4. Backwards compatibility
This is kind of an ethical thing. I like to feel as if games have a heritage, as if they're worth playing and preserving despite age and new technology. Too often, videogames are treated like mobile phones or cameras: Once a year goes by, people chuck out their old model in favour of the new one. We're used to trading games in, throwing them out; not playing Call of Duty 5 anymore because Call of Duty 6 is out. It's a mentality that keeps games looking disposable; they're treated like technology, when actually they're closer to art.
So, I'd like the next Xbox to be backwards compatible. For me, if it was the only console I was going to own, it would have to play old games. Old games are good, old games are worthwhile; I don't throw out all my CDs when I buy a new CD player. I know that buying a new console doesn't necessitate throwing out your old one; just because I got the 720, doesn't mean I wouldn't keep the 360. But as I said, this is an ethical rather than practical issue for me. Backwards incompatibility is ugly, I think. It seems like the hardware maker wants you to blithely buy new games and be ignorant of the old. It's kind of money grubbing; it's pompous. If the new Xbox plays old discs then I'll take that over the PS4's streaming service.
5. Hardware
Finally, the 720's hardware: I'm on the horns of a dilemma with this. Part of me wants it to be the same or at least, negligibly more or less powerful than the PS4's. The graphics, framerate, processing speed arms race that defined the first half of this console generation was tiresome and damaging, and I don't want to see it repeat. If both the console's innards are more or less the same, it's going to mean they're trying to outsell one another with more interesting rather than shinier exclusive games; where pat features like better graphics may have been selling points before, if the PS4 and 720 are equally powerful, the competition to attract consumers will be won with better mechanics, ideas and writing and that would be good.

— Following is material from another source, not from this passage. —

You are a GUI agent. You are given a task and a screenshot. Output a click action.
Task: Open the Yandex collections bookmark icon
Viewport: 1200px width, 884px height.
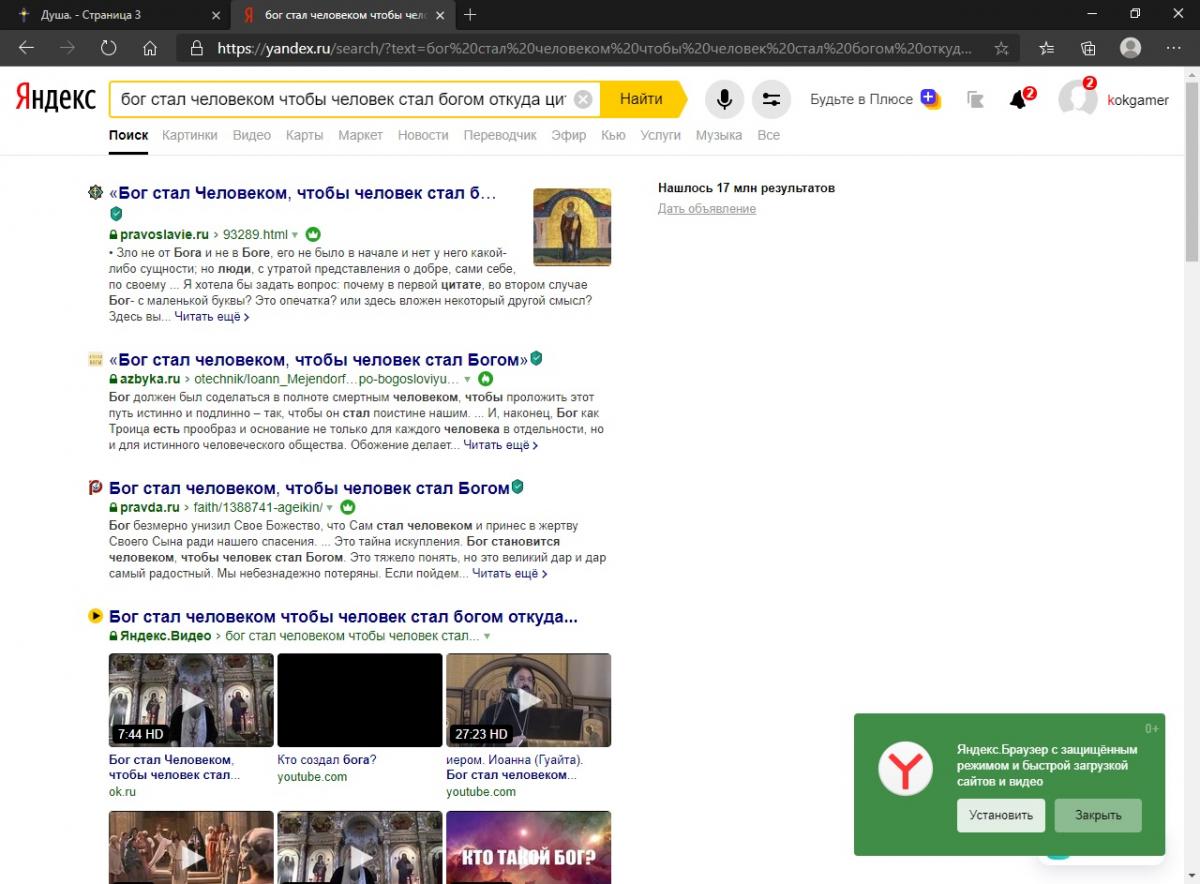975,99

But that leads to my dilemma: If it's not graphics or sound tech driving sales, and the games don't improve, then it's going to be a bum fight over who has the most additional features like social networking and motion controls. If graphics are an irrelevance, then the only difference between Halo and Killzone will be whichever one lets you share footage of your headshot killing spree the fastest, and that wouldn't be good.
But I think it would be worth the risk; I think games are at a point where they could conceivably be sold on the merits of their ideas rather than their tech. So, yes, in the next Xbox, I'd like to see almost exactly the same hardware as in the PS4. That won't happen of course, but before 21 May arrives there's still room to dream.